Following LeadDog’s recipe, on Friday night I mixed the dough replacing the sugar with a tablespoon of Light Agave.  The Agave really enhanced the flavour of the final croissants, perhaps adding a little sweetness but it was not overpowering. I gave the dough a couple of stretch and folds before going to bed and left it on the bench to bulk ferment. LeadDog’s recipe bulk ferments in the fridge but my starter was a bit tired so leaving it out at 16-18 degrees C gave the little yeasties a chance to multiply. I wanted the yeasties to be strong and healthy for the final rise so they could lift the dough even with all that yummy butter folded in.
 
Saturday morning I woke to find the dough had doubled in size. I punched it down and shaped into a rough square. Wrapped in cling film the dough was placed it in the fridge to cool down and firm up in preparation for the fold and roll process.
 
Now it was time to pick the Lilly Pilly.  They are an interesting little purple fruit with not much flesh. They taste a little like a tart Nashi Pear. It only took about ½ hr to pick 2kg of fruit which I thought would be enough to experiment with. Then it was time to light the fire, put on some music, and started the laborious process of washing and de-stemming. The little berries had a few surprise hidden in the bunches. Every now and then small green and brown spiders would make a break for it, over my hand and up my arm.....making me question, “I hope the Jelly is worth this?”
 
2 kgs of Lilly Pilly, washed and de-stemmed
 
After the being washed several times the next step in the process is to put the berries into a large pot, add water and bring to a rolling boil. After about 1 hour the berries had released their purple goodness into the boiling water.
 
Whilst the Lilly Pilly where bubbling away in the pot I began to build up the layers of butter in the croissant dough. Refrigerate, rest and then fold. Refrigerate, Rest, Fold...and so on. I love this recipe, thanks LeadDog.
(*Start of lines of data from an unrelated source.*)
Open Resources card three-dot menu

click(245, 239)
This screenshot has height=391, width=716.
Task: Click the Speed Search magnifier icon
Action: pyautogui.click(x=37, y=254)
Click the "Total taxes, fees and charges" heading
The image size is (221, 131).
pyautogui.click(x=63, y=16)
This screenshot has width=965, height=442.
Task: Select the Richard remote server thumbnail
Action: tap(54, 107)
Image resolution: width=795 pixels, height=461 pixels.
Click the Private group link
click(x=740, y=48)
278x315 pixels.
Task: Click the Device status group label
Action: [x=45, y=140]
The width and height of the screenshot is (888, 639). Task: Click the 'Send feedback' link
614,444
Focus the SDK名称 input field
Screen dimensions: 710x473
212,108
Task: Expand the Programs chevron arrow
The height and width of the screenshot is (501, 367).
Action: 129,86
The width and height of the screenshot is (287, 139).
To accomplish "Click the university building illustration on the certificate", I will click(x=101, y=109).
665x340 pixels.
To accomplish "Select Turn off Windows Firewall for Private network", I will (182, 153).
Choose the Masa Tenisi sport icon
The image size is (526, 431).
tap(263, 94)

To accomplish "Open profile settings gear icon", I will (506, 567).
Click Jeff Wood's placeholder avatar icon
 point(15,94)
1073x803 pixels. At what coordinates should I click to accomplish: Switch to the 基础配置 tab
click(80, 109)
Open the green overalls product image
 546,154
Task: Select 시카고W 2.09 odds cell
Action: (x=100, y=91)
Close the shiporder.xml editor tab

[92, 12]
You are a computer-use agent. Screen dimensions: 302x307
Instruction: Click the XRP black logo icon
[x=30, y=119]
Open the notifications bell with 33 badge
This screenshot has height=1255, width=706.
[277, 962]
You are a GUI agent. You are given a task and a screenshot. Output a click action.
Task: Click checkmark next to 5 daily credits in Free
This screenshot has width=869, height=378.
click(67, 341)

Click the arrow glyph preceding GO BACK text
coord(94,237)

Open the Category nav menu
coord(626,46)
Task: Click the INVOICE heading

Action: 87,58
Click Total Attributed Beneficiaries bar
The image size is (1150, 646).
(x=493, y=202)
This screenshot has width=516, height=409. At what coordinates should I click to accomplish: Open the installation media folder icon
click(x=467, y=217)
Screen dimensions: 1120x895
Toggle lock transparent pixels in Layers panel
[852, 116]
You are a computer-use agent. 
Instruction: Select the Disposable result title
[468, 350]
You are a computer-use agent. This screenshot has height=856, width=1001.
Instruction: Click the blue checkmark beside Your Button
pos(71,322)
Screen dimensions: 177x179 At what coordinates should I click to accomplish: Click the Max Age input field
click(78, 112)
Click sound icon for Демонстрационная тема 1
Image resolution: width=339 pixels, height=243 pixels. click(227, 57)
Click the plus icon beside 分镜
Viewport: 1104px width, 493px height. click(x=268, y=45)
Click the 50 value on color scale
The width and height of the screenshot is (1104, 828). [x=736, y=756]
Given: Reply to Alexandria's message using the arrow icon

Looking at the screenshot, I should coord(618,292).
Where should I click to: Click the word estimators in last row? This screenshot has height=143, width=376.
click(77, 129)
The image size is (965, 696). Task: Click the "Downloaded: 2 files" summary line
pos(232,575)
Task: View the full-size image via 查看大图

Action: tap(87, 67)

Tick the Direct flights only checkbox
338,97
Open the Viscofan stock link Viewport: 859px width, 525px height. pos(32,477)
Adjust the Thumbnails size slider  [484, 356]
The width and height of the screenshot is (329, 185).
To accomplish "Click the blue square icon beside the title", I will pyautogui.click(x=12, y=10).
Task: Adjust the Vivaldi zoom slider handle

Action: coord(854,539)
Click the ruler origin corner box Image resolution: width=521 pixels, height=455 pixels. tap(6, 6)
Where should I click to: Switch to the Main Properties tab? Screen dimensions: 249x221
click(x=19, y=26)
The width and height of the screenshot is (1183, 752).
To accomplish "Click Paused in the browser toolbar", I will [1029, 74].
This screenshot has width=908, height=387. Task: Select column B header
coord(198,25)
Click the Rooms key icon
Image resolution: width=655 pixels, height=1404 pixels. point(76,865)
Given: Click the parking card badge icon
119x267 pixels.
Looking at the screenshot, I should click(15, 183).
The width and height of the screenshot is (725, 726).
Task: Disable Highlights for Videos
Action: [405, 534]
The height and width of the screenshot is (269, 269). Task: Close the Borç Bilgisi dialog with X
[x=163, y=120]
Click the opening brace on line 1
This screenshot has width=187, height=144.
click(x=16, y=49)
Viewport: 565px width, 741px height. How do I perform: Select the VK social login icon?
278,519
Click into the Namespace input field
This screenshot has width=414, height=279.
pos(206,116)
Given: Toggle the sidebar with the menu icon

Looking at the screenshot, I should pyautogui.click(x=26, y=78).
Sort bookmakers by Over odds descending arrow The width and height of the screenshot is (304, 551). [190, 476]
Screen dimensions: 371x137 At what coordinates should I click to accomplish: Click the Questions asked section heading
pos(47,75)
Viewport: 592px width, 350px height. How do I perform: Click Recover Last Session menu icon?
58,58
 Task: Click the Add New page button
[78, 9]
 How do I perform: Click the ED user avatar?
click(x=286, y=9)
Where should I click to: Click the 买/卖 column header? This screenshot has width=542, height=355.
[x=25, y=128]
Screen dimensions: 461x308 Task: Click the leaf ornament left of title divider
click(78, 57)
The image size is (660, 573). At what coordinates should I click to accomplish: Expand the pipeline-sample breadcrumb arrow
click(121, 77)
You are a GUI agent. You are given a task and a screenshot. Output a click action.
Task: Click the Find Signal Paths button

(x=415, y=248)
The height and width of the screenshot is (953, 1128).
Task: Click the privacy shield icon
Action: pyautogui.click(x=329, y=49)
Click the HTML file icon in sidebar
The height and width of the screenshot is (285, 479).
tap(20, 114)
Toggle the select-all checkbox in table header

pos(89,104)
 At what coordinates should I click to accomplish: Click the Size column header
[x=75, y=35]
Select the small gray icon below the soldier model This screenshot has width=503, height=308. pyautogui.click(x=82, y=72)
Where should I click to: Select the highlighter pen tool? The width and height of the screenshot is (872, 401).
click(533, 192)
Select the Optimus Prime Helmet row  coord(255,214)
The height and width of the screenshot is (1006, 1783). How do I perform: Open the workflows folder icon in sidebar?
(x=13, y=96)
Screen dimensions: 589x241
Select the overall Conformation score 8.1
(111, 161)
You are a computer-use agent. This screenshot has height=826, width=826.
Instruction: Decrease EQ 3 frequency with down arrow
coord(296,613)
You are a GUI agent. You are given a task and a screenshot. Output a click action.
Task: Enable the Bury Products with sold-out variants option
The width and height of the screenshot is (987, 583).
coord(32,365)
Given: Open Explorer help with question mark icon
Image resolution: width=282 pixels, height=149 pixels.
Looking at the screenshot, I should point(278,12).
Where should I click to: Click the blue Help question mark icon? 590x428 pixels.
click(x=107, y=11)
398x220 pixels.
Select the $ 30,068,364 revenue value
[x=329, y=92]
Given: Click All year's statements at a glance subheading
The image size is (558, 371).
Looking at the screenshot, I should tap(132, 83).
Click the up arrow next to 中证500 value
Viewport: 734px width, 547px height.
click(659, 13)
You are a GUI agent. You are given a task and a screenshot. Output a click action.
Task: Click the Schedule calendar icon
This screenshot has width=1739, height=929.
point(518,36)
After shaping the croissants took about 3 ½ hours at approx. 19 degrees C to complete their second prove. For the glaze I also replaced the sugar with Agave. This glaze was definitely better that the usual glaze. The Agave seemed to remove any eggy flavour which I must admit I don’t really like.
 
LeadDog's great Sourdough Croisants, risen and ready to bake.
 
Now back to the Lilly Pilly jelly. The liquid from boiling berries needs to be strained very gently, never squeezing the fruit, so that the final jelly is not cloudy. I used cheese cloth to strain the fruit, hanging it above a bowl.
I ended up with one litre of liquid to which I added 1kg of sugar and the juice of two lemons. The sugar & juice mix was then bought up to a gentle simmer in a large stainless steel pot. To test if the jelly was ready I put a plate in the fridge and then dropped a tsp of the jelly mix onto it, if the jelly spread then it was not ready. It took about 30min for the jelly to reach set point I was after. The jelly was then placed in jars and then left to cool/set.
 
The Lilly Pilly draining in cheese cloth.
 
One of the great things about LeadDog's sourdough croissants is how they re-heat in an oven several days later. In fact I think that re-heated the next day they are even better than freshly baked.
 
Saturday night I went to bed completely relaxed after a full day of kitchen therapy. On Sunday morning I woke to enjoy a perfect breakfast, a Sourdough Croissant with Lillly Pilly Jelly…Yum!